## Job
Format the lines from the one containing "Collapse the 3D Map node under 1.Polanski" through the last line below as a numbered list, skipping blank lines and omitting the pictures.
>>>
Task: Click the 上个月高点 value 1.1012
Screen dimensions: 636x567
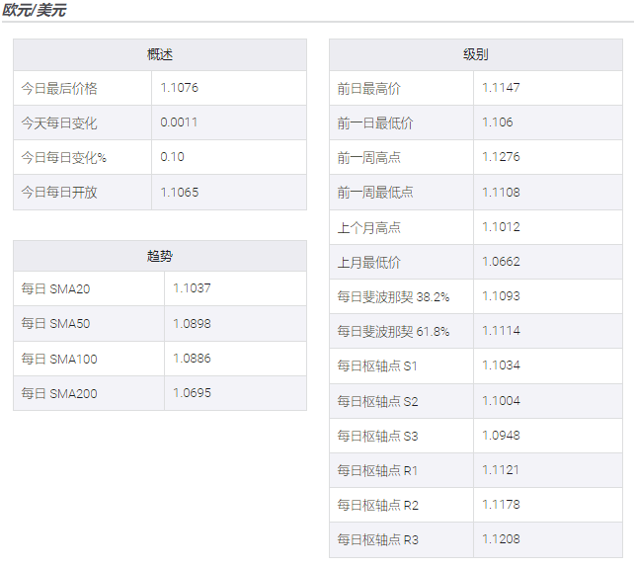Action: [501, 227]
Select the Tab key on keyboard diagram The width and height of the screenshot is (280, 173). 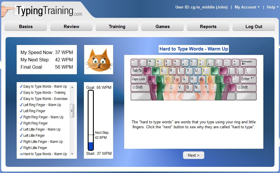[x=136, y=70]

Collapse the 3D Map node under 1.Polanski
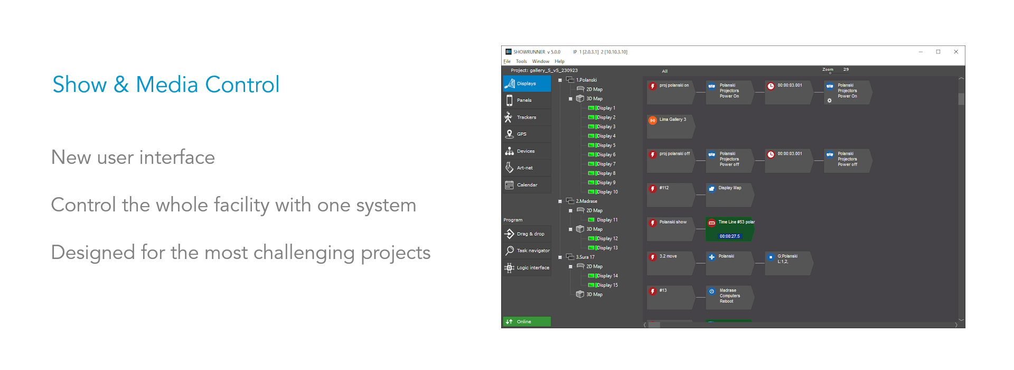pos(570,99)
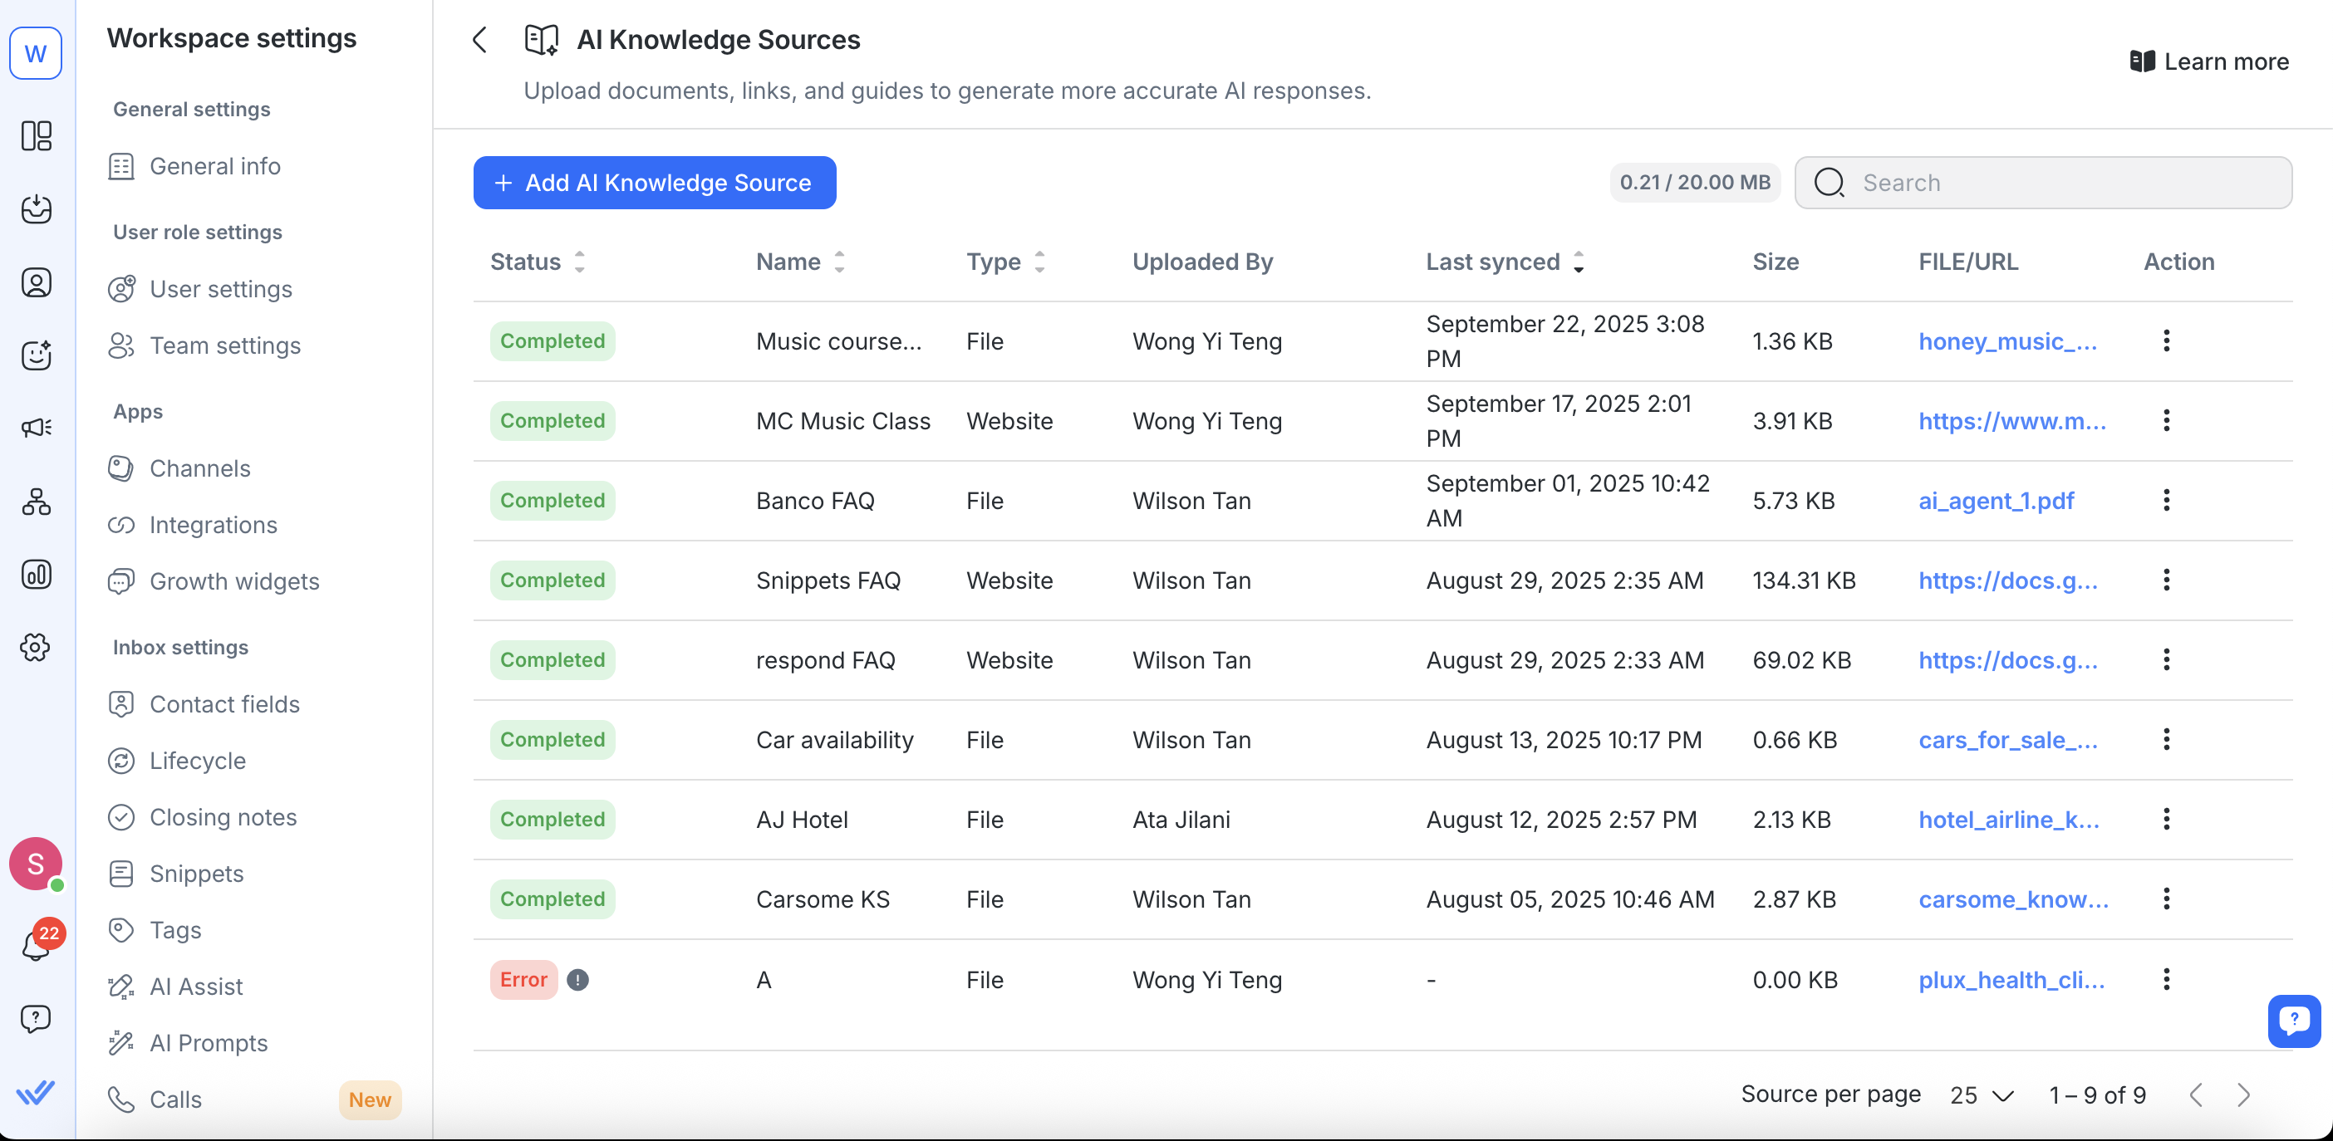Open the help chat bubble widget
This screenshot has height=1141, width=2333.
[x=2293, y=1021]
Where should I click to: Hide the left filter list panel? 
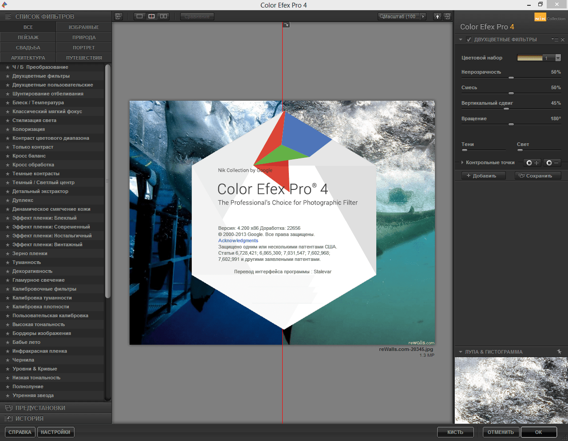(x=118, y=16)
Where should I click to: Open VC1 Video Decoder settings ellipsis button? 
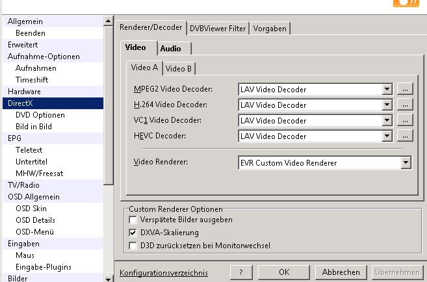[405, 121]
<<<
## Solution to the problem
1. Collapse the 3D Map node under 1.Polanski
2. pos(570,99)
3. Open the help chat bubble widget
4. This screenshot has height=1141, width=2333.
5. [x=2293, y=1021]
6. Where should I click to: Hide the left filter list panel? 
7. (x=118, y=16)
8. Where should I click to: Open VC1 Video Decoder settings ellipsis button? 
9. [405, 121]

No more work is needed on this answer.